じゃああなたが1週間でやってみて?と心の中で何度つぶやいたか。
納期とは、単なる日数ではなく“工程の積み上げ”。その価値を軽視されると、モチベーションだけでなく信頼関係にも悪影響を及ぼす。
今回は、この“納期の軽視”がなぜ起きるのか?
どう対処すべきか?について掘り下げます。
確かに“1枚”ではあるけど、内容確認・提案・デザイン・フィードバック対応まで含めれば数時間では終わらない。「簡単だから早く」と言われるほど、丁寧な仕事がしづらくなるジレンマ。
ページ構成から導線設計、ライティング、デザイン、コーディング、検証…
実は1ヶ月スパンで考える内容を、丸ごと1週間に圧縮しようとする暴挙。
「やりたいことは決まってるんです!」と語る割に、原稿は未定、素材も未支給、誰が何を用意するのかも曖昧。進行スケジュールも工数も見えないまま、制作側にだけ無言の“段取り”を期待される理不尽。
最終的に巻き取るのは、いつも現場。
「ちょっとぐらいならすぐできるでしょ?」という納期軽視の根底には、制作工程に対する誤解がある。

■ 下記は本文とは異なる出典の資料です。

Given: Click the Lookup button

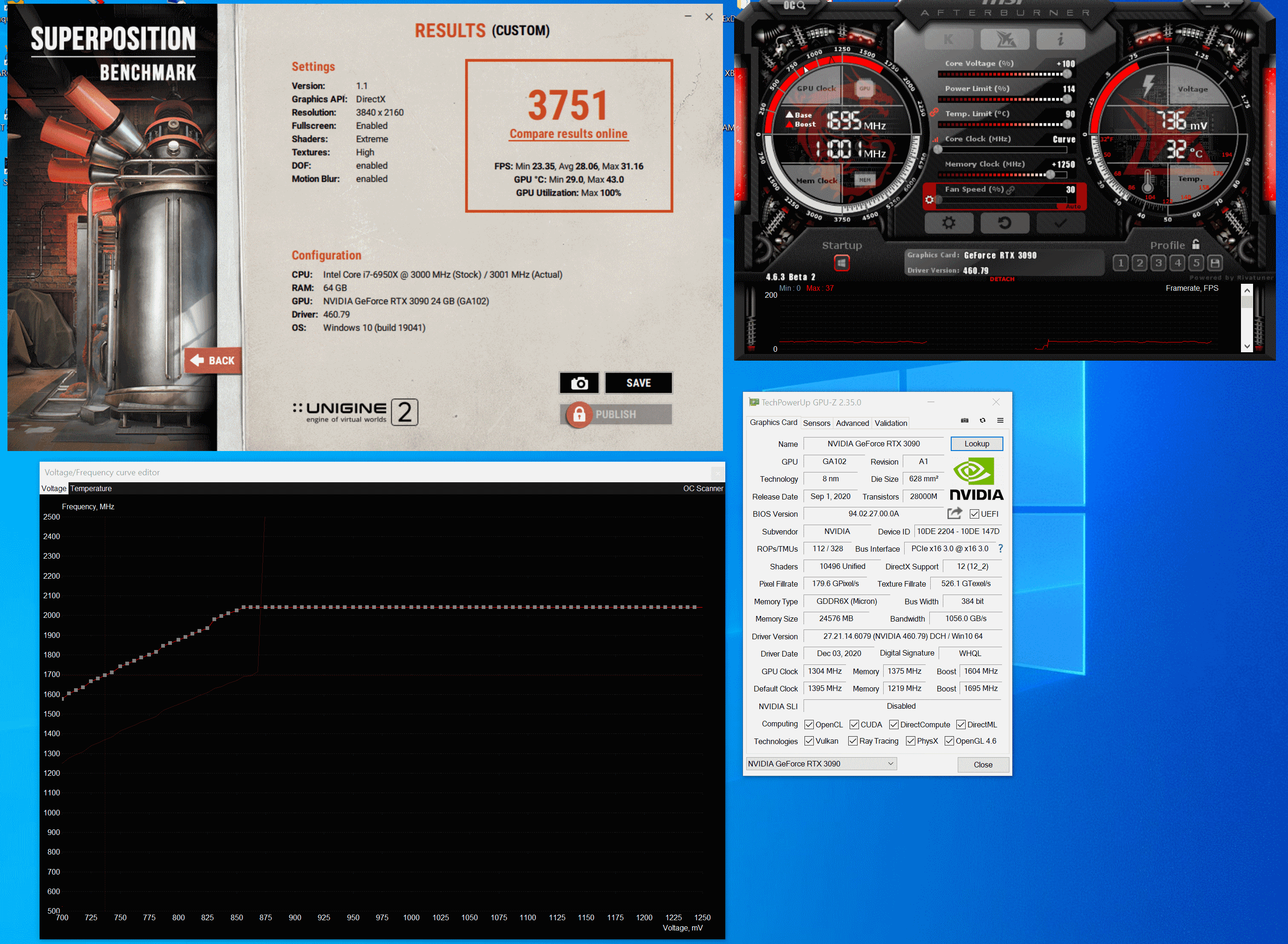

非制作者にとって、“目に見えるアウトプット”だけが成果であり、その背後にある「調整・検証・思考」の工程は“省略できる部分”だと捉えられがち。
また、「急げばできるでしょ?」という発言は、“急げばクオリティを保てない”という事実を無視している。
納期の無理な圧縮は、以下のような問題を生む
つまり、“急ぎ案件”はコストもリスクも跳ね上がる“高難度プロジェクト”であることを、しっかり共有していく必要がある。
納期希望が出た時点で、「なぜそれでは厳しいのか?」を工程と日数で示す。
「1週間では〇〇のみ対応可能」「このスピードならクオリティ保証は難しい」など、プロの視点で調整案を提示。
納期短縮=労働時間増=コスト増。これを当たり前の文化として定着させる。
クライアント側の遅延があれば、納期見直しが発生することを明文化しておくと安心。
「1週間くらいでできるでしょ?」という軽い一言。
その一言が、プロジェクト全体のバランスを崩す引き金になることは少なくありません。
制作という仕事は、見た目以上に複雑で繊細な工程の積み重ね。
構成を練り、細部を調整し、何度も検証しながら最適解を導いていく。
それが当たり前の流れです。
にもかかわらず、納期だけが勝手に短縮され、クオリティはそのまま求められる。
それはまるで「一流シェフに5分でフルコースを出せ」と言っているようなもの。
無理なスケジュールは、チームの疲弊を招き、修正の連鎖を生み、結果的に誰にとってもメリットのない結末へ向かってしまいます。
制作者として大切なのは、「納期=信用」であることをクライアントにも理解してもらうこと。
急ぎの要望に対しては、「できること・できないこと」を明確に線引きし、“時間=コスト”であることを冷静かつ丁寧に伝えていくことです。
そして何より「クオリティを保つために、時間が必要なんです」というプロとしての姿勢を崩さないこと。
それこそが、本当に信頼されるパートナーシップへの第一歩です。